== To do ==
A - In the passage about Robert and Eloise, what two positions does Robert hold at the school?
B - Resume the passage about Robert and Eloise after its last sentence, carrying on in the same style.

== Given passage ==
** begin **
Call them Robert and Eloise, picturing (as you do) an academic male, decent, ectomorphic, and (as Eloise) a round-faced, comely woman with a hint of the quality—unillusioned humorous intelligence?—and a lot of the looks of the Comtesse Daru in the Erick Gallery’s David portrait. Mid-thirtyish, parents of three, this couple make their home on the campus of a well-heeled Maryland hoarding school where Robert works as assistant head and senior history master. Change entered their lives two years ago, when the couple decided that Eloise (a Smith graduate) should finish the required education courses and begin a school career.
The idea was Robert’s; it occurred to him after Eloise took on the school farmer’s allegedly “slow” twin boys in math and French—friendly gesture— and watched them soar from hopeless “Phase 2” to college-bound “Phase 4.” The decision wasn’t lightly arrived at. Eloise was reluctant. She thought (a) that there was an element of faddishness in moms racing back to the labor market; (b) that amid a pack of undergraduates in a strange university she might begin feeling old and why did she need that? (c) that it was pleasant to read and think what she wanted, instead of being pushed around like a child with assigned papers, reading lists, and the rest. Were they doing this just for money?
** end **
== Data shown ==
** begin **
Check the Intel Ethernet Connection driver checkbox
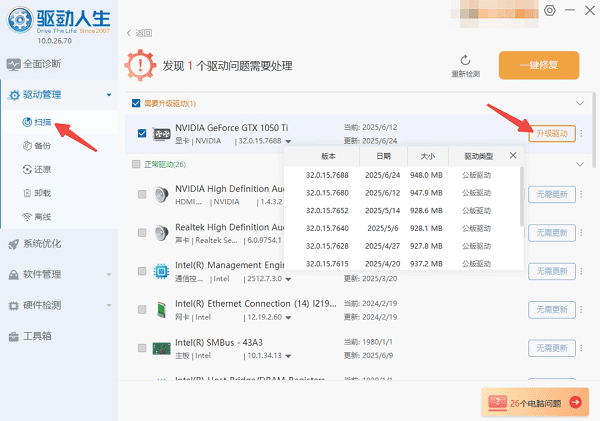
** end **
== Per-task answers ==
A - Assistant head and senior history master.

B -
Robert, however, was “supportive and cooperative,” and from the day of the plunge, they realized their decision made sense. If the seminar leaders at the university were dull (they were regrettably so), Eloise’s fellow students were fresh and argumentative, the ed psych readings often focused on behavior Eloise recognized and had opinions about, and talking the issues through with Robert markedly improved dinner-table conversation (the children, indulged too long as fixers of talk levels, learned to listen).
In addition Eloise made an interesting acquaintance and thereby confronted Women’s Lib. Francine (the acquaintance) and Eloise were of an age, but resemblances ended here. Francine lived alone, was bringing up an eleven-year-old son by herself, worked in the ed dean’s office, took graduate courses in economics and math, and was active in the local “cell.” She was assertive, with a scoffing, hard-edged note in her voice and a steady confident expectancy in her glance, as though no matter what words you spoke to her, you would only confirm an earlier, private understanding which she’d arrived at independently. And, most serious difference, she thought of her life in terms foreign to Eloise—as a pliant set of circumstances, a stuff that had no inherent shape, no inevitability, no a priori conditions, forms, conventions, structures, no facts that had to be dealt with on their (as opposed to your) own terms.
Eloise at no moment, either in the relation with Francine or in her Women’s Lib dabblings, saw herself at the edge of a personal transformation or breakout. She pressed for information (“things to read”), felt Francine’s force as a person, grasped that Francine’s seriousness rested on a hidden foundation—perhaps not the standard substructure of feminism—that could nevertheless be turned into words and considered, and was worth considering.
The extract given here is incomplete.